--- Page excerpt Enclosed Below ---

That reminds me of a famous Bushism (not sure if fake or real, yet plausible): “The problem with the French is that they don’t have a word for entrepreneur.”


----------



## Włoskipolak 72

Yendred said:


> Since _entrepreneur _is a borrowing from French, we have the same word:
> _entrepreneur_, or more commonly _chef d'entreprise_
> *(I'm discovering that English also borrowed the feminine version entrepreneuse!)*
> 
> _businessman = homme d'affaires _(seems to be a loan translation from English, I'm not sure whether it comes directly from English)
> 
> _enterprise, business = entreprise _[ɑ̃.tʁə.pʁiz]_, société, compagnie, affaire, (colloquially) boîte_


Thanks !
I have never heard anyone say in Polish  _"przedsiębiorczyni"......!?? _ .., ''entrepreneuse''.. , imprenditrice in Italian , or imprenditore.
 W_łaścicielka firmy.._could also be an entrepreneuse..!?


----------



## Yendred

The current social trend is to feminize words to make greater space for women, in domains that are traditionally occupied by men. I don't know if other countries also follow this trend.


----------



## Włoskipolak 72

apmoy70 said:


> Greek:
> 
> *«Επιχειρηματίας»* [e̞piçiɾimaˈt̠i.as̠] (masc. and fem.), a MoGr construction (1821), calqued for the Fr. _entrepreneur_, from the pre-existinɡ ancient verb *«ἐπιχειρέω/ἐπιχειρῶ» ĕpĭkʰeiréō* (uncontracted)/*ĕpĭkʰeirô* (contracted) --> lit. _to put one's hand to a work_, metaph. _to set to work, attempt, endeavour, attack, arɡue_. In MoGr the v. *«επιχειρώ»* [e̞piçiˈɾo̞] means _to deal with a problem, undertake a task_; it's a compound = prefix & preposition *«ἐπί» ĕpí* + fem. *«χείρ» kʰeír*, the ancient word for _hand_.
> 
> _Business_ is *«επιχείρηση»* [e̞piˈçiɾis̠i] (fem.) < Classical 3rd declension fem. noun *«ἐπιχείρησις» ĕpĭkʰeírēsis* --> _an attempt, dialectical reasoninɡ_.
> 
> -_Company_ (a group of people who work together professionally) is *«Εταιρεία»* [e̞t̠e̞ˈɾi.a] (fem.) < Classical fem. noun *«ἑταιρ(ε)ίᾱ» hĕtair(e)íā* --> _comradership, friendship, association, brotherhood, political society_ < Classical masc. *«ἑταῖρος» hĕtaîrŏs* --> _comrade, companion_, earlier form *«ἕταρος» hétărŏs* (idem), from the PIE reflexive *se- > *s(u)et-o- cf. Lith. svečias, _ɡuest_.
> 
> -_Company_ (military unit) is *«Λόχος»* [ˈlo̞xo̞s̠] (masc.) < Classical masc. noun *«λόχος» lókʰŏs* --> _ambuscade, a body of men for ambush, armed band, company_, an o-ɡrade deverbative from the Classical deponent v. *«λέχομαι» lékʰŏmai*.
> 
> -_Company_ (an organization that produces theatrical performances) is *«Θίασος»* [ˈθi.as̠o̞s̠] (masc.) < Classical masc. noun *«θίασος» tʰíăsŏs* --> _Bacchic revel, reliɡious ɡuild_ (etymoloɡy unclear).


Thanks !

-_Company_ (military unit) is *«Λόχος»* [ˈlo̞xo̞s̠] (masc.) < Classical masc. noun *«λόχος» lókʰŏs* --> _ambuscade, a body of men for ambush, armed band, company_, an o-ɡrade deverbative from the Classical deponent v.

--- End of Enclosed Page excerpt ---

*List of tasks*.
(a) In the forum thread about words for entrepreneur, list every French word given for "enterprise, business."
(b) Write the next part of the forum thread about words for entrepreneur, starting after its final line.

--- Information given Enclosed Below ---

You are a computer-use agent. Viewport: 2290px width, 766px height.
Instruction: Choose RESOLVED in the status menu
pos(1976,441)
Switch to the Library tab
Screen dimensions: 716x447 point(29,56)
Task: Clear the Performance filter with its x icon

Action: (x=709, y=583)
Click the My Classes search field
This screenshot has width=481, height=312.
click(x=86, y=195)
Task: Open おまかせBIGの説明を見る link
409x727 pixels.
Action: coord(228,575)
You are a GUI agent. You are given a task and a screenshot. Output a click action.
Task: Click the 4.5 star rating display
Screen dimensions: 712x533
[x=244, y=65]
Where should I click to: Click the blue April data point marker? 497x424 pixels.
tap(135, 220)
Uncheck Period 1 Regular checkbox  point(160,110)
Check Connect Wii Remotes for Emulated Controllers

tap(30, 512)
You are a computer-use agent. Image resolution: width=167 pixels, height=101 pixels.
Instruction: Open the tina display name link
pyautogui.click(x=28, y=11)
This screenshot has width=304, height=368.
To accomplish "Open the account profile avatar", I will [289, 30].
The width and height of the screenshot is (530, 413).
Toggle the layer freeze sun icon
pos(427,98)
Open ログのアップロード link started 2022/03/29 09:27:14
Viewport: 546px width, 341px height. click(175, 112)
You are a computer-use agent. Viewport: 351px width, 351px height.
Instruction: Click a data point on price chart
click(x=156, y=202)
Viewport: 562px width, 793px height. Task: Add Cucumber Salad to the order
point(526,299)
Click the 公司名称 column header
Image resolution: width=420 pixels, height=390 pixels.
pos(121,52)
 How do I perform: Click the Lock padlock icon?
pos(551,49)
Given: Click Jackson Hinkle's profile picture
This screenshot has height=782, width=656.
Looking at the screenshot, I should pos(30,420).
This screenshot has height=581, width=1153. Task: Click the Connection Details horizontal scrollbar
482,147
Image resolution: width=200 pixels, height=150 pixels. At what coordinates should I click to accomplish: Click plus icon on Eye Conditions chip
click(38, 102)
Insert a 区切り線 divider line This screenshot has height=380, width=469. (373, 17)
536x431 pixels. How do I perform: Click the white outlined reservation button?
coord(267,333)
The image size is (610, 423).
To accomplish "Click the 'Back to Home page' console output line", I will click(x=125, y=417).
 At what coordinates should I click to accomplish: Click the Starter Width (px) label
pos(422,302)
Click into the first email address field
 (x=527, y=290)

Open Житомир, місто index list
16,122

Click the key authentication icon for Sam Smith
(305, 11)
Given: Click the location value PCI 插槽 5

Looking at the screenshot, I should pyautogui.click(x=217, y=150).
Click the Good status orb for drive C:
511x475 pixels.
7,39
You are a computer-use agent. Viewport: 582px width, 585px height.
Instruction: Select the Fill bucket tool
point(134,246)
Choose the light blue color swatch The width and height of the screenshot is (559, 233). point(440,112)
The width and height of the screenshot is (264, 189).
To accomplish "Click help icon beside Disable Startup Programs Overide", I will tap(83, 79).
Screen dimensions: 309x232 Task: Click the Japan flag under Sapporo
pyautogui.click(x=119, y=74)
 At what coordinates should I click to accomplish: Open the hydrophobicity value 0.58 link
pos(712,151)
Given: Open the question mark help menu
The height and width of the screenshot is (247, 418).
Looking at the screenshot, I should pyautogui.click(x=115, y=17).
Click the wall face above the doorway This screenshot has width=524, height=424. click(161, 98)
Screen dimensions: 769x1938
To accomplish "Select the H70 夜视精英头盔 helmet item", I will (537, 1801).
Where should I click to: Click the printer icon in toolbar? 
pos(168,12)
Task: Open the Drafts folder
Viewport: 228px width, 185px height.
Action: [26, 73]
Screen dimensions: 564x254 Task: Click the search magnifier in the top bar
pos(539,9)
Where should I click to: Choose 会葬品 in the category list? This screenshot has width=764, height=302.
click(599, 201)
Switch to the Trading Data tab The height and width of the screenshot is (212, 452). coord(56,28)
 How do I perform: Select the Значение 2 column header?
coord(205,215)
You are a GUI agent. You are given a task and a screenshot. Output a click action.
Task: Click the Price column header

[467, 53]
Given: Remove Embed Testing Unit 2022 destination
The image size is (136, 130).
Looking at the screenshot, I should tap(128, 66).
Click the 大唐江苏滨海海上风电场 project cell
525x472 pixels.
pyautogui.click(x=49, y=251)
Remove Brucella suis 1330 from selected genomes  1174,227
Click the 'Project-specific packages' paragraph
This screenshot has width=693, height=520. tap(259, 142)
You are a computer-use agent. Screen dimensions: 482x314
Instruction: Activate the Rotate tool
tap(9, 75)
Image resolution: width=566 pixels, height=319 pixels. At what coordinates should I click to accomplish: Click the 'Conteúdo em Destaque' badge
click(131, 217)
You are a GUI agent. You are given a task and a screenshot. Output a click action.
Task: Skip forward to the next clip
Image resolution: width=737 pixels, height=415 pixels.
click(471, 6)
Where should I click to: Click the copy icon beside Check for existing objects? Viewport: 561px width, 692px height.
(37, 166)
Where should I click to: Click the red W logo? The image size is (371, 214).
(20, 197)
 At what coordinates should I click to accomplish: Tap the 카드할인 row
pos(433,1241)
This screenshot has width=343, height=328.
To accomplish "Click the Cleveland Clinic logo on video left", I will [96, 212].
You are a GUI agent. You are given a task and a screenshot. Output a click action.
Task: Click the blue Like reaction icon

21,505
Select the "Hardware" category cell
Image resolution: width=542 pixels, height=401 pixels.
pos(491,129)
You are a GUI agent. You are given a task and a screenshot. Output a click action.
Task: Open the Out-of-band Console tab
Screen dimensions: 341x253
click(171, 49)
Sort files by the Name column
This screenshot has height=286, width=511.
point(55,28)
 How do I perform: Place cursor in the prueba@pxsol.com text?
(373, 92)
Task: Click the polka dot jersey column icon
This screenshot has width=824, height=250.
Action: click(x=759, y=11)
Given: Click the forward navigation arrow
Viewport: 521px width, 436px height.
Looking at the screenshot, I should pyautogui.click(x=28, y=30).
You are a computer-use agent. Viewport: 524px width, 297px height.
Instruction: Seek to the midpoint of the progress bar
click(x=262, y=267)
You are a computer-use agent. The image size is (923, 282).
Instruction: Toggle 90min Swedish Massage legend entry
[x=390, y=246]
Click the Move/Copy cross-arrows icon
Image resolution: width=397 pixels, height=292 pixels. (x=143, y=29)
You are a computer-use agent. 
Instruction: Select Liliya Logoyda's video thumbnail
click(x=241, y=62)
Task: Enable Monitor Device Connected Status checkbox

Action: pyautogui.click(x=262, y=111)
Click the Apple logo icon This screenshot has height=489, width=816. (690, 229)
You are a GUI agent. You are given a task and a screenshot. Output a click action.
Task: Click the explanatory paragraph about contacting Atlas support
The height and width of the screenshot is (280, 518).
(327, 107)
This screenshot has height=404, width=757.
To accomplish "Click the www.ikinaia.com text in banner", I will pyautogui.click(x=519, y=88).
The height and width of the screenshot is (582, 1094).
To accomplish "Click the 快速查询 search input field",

--- End of Enclosed Information given ---

*Exercise responses*.
(a) entreprise, société, compagnie, affaire, boîte

(b)
*«λέχομαι» lékʰŏmai.*
It's atcually quite intersting from Proto-Indo-European _**legʰ*-_. Cognates include Old Church Slavonic _*лежати*_ (ležati), Polish *leżeć*, Old Irish _*lige*_, and Old English _*licgan*_ (English _*lie*_).


----------



## Welsh_Sion

From @Yendred - I don't know if other countries also follow this trend.

_____

We are pulled in many directions in Cymru/Wales. We either coin new terms for women (where possible) or place a female noun to indicate the person is a woman.

An example of the first would be *gyrrwr* (n.m.) for 'a driver' and *gyrwraig* (n.f.) for 'a driver who is female'. Traditionally, many such job names would be masculine and those doing the job would be males. As for the second, a *dyn siop* is what the French would call _un commerçant_ and *merch siop* stands for _une commerçante._

However, there are other cases where no feminine is possible, *athro *(n.m.) is 'a male teacher' and *athrawes* (n.f.) is 'a female teacher'. But only a hard-line feminist (male or female) could argue (at present, anyway) for ?*Athrawes *(n.f.) ('a female professor at university') in contrast to *Athro* (n.m.) who is 'a (male) university professor'.

Again, some job titles cover both sexes _and both genders_. For example, *nyrs* (n.m.f.) is 'a nurse' - the gender of whom can be determined by the sex of the employee in question.

Yet again, variations can apply. A (male) secretary and one who administers legal affairs is *ysgrifennydd* (n.m.). But she who does office work - and nothing beyond that - is an *ysgrifenyddes* (n.f.).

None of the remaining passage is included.